He comes into the room, turns on the fire, and sits on the bed. I don't move at first, then I feel his fingers tuck strands of hair behind my ear. It was now, or never. I hadn't really come up with a whole speech I figured I'd let in come naturally.

"I love you."

"So you've said." I open my eyes and look right into his. They always seemed to be looking straight into mine when we were together. Like I was all he saw.

"You love me too, rememeber?"

"I remember."

"The night when I died after the fight with Klaus?"

"What about it?" He asks and I see a flash of guilt wash over his face.

"I remembered what you told me. What you made me forget." He knew what I was talking about. Some how we always understood what the other meant without much explanation.

"Why didn't you say anything sooner?" Afraid that he was going to bolt, I take his hand in mine, hold onto it and sit up.

"Because I wasn't sure what it meant for us. You, me."

"That's why I made you forget. I didn't think you remembered since you didn't say anything." He looks down at our hands, runs his tumb over mine, and doesn't look back up.

"I was waiting to see what would happen. I needed to know how I really felt. I wanted to be sure."

"Sure about what?"

"That you still felt the same. How I really felt. What we could be."

"We were doomed from the start Elena." He says so matter of factly, like we would mean nothing, but I know how Damon works. I tilt his head up to look at me.

"No, your wrong. We were never meant to be star-crossed lovers. We weren't meant to never find out what we could be. We have that chance. Don't throw it away because of your pride."

"My pride left me a long time ago, Elena. It left when I realized how tied to you I was. That I would sleep with my brothers girlfriend, over and over because being with you is the only time I feel alive. That I cared to begin with is what really threw me for a loop. I shouldn't care, but I do, because of you."

"I haven't been Stefan's for a long time now. You know it as well as I do."

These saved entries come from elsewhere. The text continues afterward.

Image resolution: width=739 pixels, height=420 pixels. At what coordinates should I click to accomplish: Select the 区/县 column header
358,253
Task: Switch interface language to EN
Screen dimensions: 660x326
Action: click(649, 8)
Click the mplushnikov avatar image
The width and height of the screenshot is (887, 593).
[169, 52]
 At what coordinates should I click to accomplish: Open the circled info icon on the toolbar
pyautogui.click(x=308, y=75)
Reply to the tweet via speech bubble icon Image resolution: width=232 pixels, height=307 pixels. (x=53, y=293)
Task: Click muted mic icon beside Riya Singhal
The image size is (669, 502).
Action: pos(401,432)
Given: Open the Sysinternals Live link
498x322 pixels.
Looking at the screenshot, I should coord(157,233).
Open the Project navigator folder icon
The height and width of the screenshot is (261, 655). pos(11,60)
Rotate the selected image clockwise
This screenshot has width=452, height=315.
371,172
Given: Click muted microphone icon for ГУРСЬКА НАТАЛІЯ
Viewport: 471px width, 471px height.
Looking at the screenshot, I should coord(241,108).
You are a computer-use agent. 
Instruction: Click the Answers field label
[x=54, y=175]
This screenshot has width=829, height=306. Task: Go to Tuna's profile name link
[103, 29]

"Why are we even having this conversation?"

"Because I love you. I've known it for a while now, and I was scared to admit it. Not anymore. You almost died on me again. Without knowing how I really felt. I will never make that mistake again. Lexie told me once that when it's real you can't walk away. I thought that it applied to Stefan and I, but when it got too much, it was too easy to walk away. With you, I simply can't, not when you snapped Jeremy's neck, not when you fed me your blood. I never will."

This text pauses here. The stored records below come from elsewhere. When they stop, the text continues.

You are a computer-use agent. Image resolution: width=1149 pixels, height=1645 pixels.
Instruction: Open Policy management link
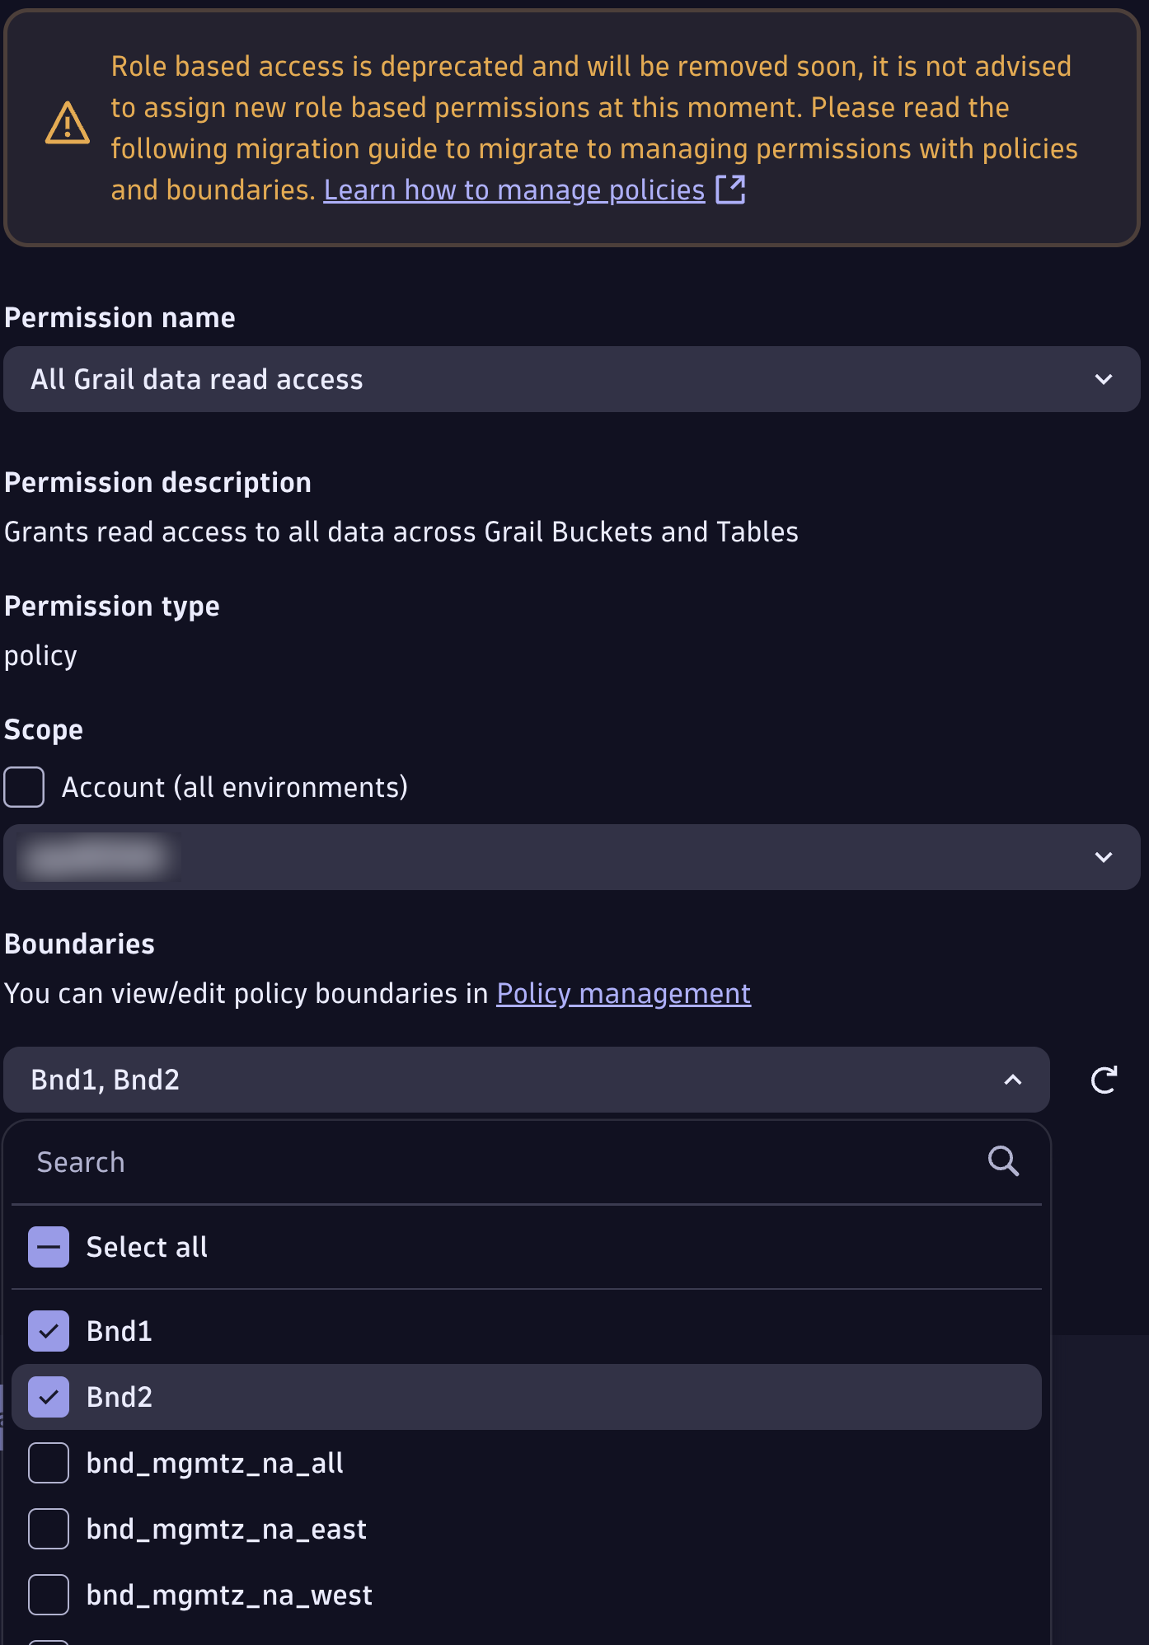[623, 993]
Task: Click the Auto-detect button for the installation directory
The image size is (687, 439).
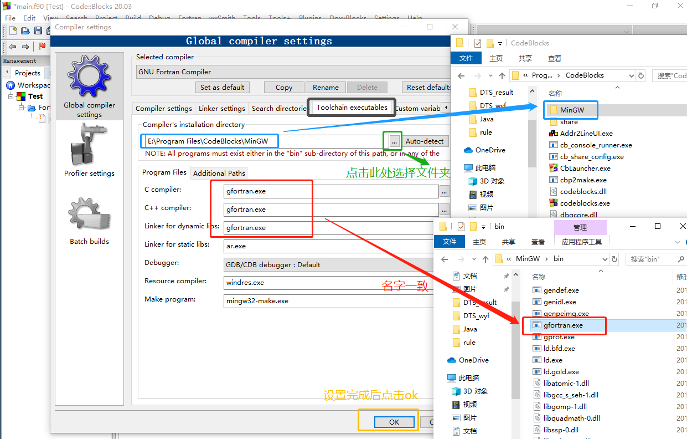Action: [x=425, y=141]
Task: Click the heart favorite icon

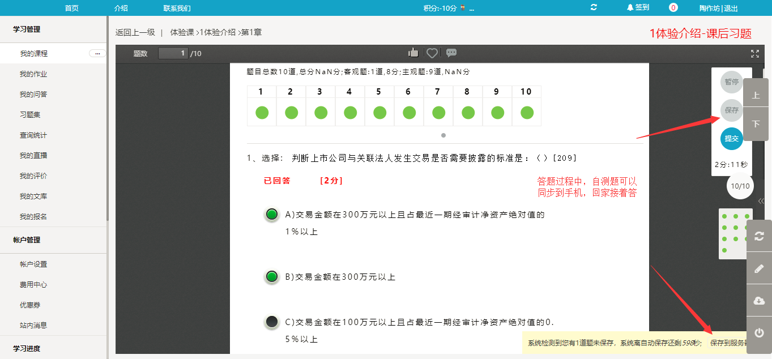Action: click(432, 53)
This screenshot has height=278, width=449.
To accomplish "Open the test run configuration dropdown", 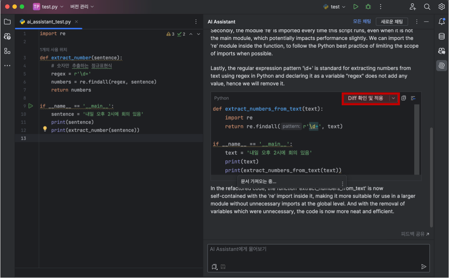I will tap(334, 7).
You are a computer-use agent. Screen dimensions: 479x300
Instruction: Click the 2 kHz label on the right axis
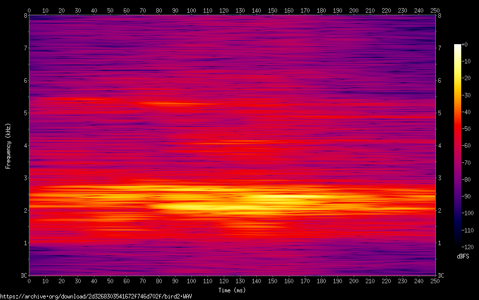[439, 211]
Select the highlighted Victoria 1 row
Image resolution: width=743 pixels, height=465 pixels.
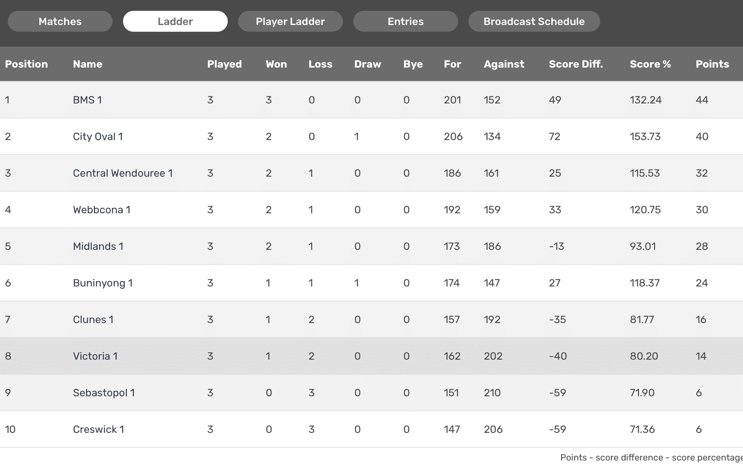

"Say that again." He pulls me up to him and takes my face in his hands. His eyes are pleading and wondering. He wants it to be true, scared that maybe I don't know what I'm saying. To lose me, but he would never lose me. Not even on his worst day. I move onto his lap and wrap my legs around his waist, placing my hands on his wrists. I knew how he felt, I knew him better than he knew himself, the same way he knew me.

"I love you, Damon. You deserve me. Be selfish with me." I repeat some of his words. I want him to know that I'm sure about what I'm saying. "I'm not going to lie and say I didn't mean it when I said it was always going to be Stefan because I did mean it at the time, but I never knew all of Stefan, I only knew the good parts-"

"So your saying that you only feel different because he's not good anymore, that if he was I'd have no chance?" He starts to pull away, but I keep my grip on him tight.

"Will you let me finish? I only knew the good parts, only part of him. I never knew all of him. It's different with you. I know the good and the bad, and the in-between. You see me, right through me, even when I didn't want you to. I don't think your second best. That's not why I feel what I feel for you. The night you were dying it hit me, I was being torn apart because I can't picture my life with out you anymore, and if you died a part of me would have died too. That's why I'm sleeping with you. You say I make you the better man, well you make me better."

"You are already good Elena."

"That's not what I mean. I mean that you make me stronger, I'm me when I'm with you, and I think that it's the same for you. We don't have to hide anything because we know that we aren't perfect, and we don't care because it's us, Damon."

"I love you, Elena."

"I love you, Damon."

We were far better together than appart. We loved each other, and we would get through whatever we needed to because of that, it's all we needed.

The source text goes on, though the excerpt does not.